A mixed acid-base disturbance is where there is more than one primary disorder at a time. This often occurs in acutely unwell patients.

A mixed disorder should be suspected in several circumstances:

  • Where the compensatory response is more or less than expected or does not appear to occur at all
  • It is rare for compensation to achieve a completely normal pH, so if the pH is within normal limits, whilst CO2 or HCO3 are not, then a mixed disorder is likely
  • The proportionality of the response – if the change in HCO3 is not proportional to the change in anion gap in a metabolic acidosis, again, a mixed picture is likely
  • Usually, in simple disorders, the compensatory response (of CO2 or HCO3) is in the same direction as the initial abnormal change (CO2 or HCO3). Therefore, when CO2 or HCO3 move in the opposite direction to each other, a mixed picture is the usual explanation

NB it is impossible to have more than one respiratory disorder in a mixed picture. i.e. a metabolic acidosis and alkalosis can co-exist, but not a respiratory acidosis and alkalosis.
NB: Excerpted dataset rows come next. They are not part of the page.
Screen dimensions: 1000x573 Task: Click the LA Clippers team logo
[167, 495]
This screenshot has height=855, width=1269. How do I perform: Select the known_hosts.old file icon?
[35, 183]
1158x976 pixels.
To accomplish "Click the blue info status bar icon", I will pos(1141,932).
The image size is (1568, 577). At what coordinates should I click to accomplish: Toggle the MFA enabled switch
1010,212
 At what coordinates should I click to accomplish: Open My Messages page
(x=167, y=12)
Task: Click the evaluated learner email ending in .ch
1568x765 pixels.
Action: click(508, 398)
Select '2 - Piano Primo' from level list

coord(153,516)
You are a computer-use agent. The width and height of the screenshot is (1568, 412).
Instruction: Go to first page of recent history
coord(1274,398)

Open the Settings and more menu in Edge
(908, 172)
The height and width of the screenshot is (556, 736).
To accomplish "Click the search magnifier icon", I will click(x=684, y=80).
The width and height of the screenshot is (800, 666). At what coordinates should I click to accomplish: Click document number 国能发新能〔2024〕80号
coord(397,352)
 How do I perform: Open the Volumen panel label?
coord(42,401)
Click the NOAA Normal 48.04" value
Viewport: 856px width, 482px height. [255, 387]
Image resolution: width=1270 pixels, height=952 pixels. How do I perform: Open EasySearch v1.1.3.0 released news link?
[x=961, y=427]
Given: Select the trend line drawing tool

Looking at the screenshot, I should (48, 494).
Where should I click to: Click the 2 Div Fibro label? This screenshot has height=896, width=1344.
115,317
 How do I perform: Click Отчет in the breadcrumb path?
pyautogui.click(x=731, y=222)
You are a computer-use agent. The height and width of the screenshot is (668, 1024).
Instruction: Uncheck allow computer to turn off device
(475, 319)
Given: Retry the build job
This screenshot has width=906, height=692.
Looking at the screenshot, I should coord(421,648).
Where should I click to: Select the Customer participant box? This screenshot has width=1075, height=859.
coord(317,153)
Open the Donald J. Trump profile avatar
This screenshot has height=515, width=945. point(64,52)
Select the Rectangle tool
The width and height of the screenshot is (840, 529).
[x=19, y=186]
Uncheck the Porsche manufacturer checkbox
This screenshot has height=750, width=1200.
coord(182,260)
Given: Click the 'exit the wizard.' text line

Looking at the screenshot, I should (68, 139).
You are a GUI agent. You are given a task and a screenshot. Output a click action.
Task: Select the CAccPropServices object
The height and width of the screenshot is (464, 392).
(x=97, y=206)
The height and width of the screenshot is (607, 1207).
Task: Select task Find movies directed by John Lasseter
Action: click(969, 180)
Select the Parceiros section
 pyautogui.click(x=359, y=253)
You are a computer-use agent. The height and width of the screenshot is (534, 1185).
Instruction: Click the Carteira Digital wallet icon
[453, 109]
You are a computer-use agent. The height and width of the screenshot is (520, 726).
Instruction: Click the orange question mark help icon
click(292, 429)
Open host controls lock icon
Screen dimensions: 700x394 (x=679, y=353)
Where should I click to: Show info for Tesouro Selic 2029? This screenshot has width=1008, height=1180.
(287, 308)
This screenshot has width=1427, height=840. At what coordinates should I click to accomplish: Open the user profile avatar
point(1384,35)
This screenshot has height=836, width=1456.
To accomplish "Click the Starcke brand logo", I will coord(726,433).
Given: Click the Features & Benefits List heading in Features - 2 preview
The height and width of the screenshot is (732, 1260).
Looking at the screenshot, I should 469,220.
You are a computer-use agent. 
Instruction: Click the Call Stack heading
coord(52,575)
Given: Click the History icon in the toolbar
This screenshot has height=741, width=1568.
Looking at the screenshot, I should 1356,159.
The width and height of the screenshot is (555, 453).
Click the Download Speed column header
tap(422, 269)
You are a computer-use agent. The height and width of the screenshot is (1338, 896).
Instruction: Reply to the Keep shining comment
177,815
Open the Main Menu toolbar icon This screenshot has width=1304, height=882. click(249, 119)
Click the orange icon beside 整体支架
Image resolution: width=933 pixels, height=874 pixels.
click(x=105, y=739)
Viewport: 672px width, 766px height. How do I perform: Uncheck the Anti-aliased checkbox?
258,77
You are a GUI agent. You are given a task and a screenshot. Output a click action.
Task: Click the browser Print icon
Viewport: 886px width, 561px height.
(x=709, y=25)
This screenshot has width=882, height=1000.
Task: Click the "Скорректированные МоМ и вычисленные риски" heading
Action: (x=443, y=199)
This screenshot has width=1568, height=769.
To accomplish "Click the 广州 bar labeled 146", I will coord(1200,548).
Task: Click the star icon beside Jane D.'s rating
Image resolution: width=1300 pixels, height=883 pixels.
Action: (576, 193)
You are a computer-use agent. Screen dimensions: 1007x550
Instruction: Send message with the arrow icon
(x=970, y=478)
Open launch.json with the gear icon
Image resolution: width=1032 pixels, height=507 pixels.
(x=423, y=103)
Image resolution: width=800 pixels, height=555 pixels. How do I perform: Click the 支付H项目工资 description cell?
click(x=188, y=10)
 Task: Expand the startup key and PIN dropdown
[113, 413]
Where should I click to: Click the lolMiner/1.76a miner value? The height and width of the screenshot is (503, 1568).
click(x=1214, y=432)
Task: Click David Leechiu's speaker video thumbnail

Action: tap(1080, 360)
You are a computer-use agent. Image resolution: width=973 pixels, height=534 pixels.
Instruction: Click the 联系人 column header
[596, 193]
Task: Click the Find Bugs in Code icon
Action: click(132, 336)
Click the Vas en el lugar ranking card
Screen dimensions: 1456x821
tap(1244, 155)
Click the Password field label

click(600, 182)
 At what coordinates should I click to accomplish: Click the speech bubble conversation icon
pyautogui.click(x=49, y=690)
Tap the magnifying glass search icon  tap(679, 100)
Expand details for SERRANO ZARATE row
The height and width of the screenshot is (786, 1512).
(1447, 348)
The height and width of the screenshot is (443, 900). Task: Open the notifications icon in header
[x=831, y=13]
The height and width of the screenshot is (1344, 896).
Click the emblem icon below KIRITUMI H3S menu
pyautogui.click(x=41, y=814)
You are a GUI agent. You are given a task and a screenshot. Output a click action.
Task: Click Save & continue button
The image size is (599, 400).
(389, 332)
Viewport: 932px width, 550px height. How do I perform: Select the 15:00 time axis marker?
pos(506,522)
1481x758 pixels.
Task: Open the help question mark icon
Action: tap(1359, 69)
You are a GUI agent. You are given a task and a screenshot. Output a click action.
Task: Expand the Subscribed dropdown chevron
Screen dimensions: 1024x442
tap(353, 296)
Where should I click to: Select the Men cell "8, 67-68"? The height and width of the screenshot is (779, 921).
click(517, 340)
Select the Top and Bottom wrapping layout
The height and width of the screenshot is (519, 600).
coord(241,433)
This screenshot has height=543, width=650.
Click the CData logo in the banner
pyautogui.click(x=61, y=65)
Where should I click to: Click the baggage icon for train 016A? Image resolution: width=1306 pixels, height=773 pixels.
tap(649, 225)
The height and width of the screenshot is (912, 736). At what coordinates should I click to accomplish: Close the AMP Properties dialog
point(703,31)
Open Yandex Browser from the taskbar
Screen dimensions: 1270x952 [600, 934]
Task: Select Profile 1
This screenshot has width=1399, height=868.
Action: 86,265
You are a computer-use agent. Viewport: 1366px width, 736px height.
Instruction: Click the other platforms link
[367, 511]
When considering all mixed disturbances, the clinical picture will usually indicate the underlying problem – the blood gas results should always be put in a clinical context.

Learning bite

If the results of the blood gas analysis appear conflicting or inconsistent with a single diagnosis, consider a mixed acid-base disturbance – always put the results in the clinical context of your patient.